一個被關進精神病醫院的正常人,如何證明自己不是精神病?
現代社會,隨著心理疾病和精神疾病研究的深入,人們越來越重視這方面的隱性傷害和後果,我們可以看到,近些年來湧現出越來越多的精神病題材的電視劇和電影,這足以說明社會開始試圖靠近這個群體,讓更多的人了解這個群體。
上世紀七十年代,著名心理疾病專家Rosenhan曾經做了一個曠世舉目的實驗,他聯合八名實驗人員偽裝成了不同精神疾病患者分別潛入十二家精神醫院臥底(依次潛入)。
這些臥底會偽裝自己是精神分裂症狀綱目之一,比如,有人聲稱自己有幻聽,有人則說自己有幻覺等等。當然Rosenhan在挑選實驗人員的時候,在精神和心理方面是有極高要求的,他們必須是身心完全健康,精神獨立而正常的人。
在入院的時候,臨床科醫生會讓他們述說自己的人生歷程,以作為評估的標準。其中有一個臥底隨心所欲的說到,自己在原生家庭中的遭遇是,幼年的時候和自己的母親建立了不健康的依戀關係,以至於成年後,他和自己的母親關係並不好,轉而和父親的關係經歷了從惡劣到緩和的過程。
在後來的新的核心家庭中,自己和妻子關係相當密切,當然偶爾的吵架是不可避免的,而孩子的管理也比較嚴格,但是不會採取暴力的方式和孩子相處。
這些是來自於一個偽裝者的陳述,在醫生和護士眼中,也是一位精神病患者的陳述。
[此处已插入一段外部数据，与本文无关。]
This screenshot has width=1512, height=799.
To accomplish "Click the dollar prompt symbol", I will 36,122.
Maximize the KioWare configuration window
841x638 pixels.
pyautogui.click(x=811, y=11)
這一番似乎比較正常和客觀的自述中,記錄的護士卻做出了這樣的評價:此人原生家庭給予他的是不健康的關係和依戀,所以這樣的家庭中走出的孩子會有嚴重的情感疏離問題,比如和自己父母關係的轉變,表明他是一個情感極其容易波動的人。
而後來在新的核心家庭中,他將自己的不穩定帶給了自己的妻子和孩子,只是他改變了方式,妄圖用溫情的方式從精神上控制自己的妻子和孩子。
最後,實驗人員就是這樣一個個進入了精神病院,在經歷了簡單的心理治療後,實驗人員們開始告知醫生和護士,自己已經沒有幻聽和幻覺了,並且在這段時間裡面,他們會完全按照醫生的命令服藥和進行一系列活動。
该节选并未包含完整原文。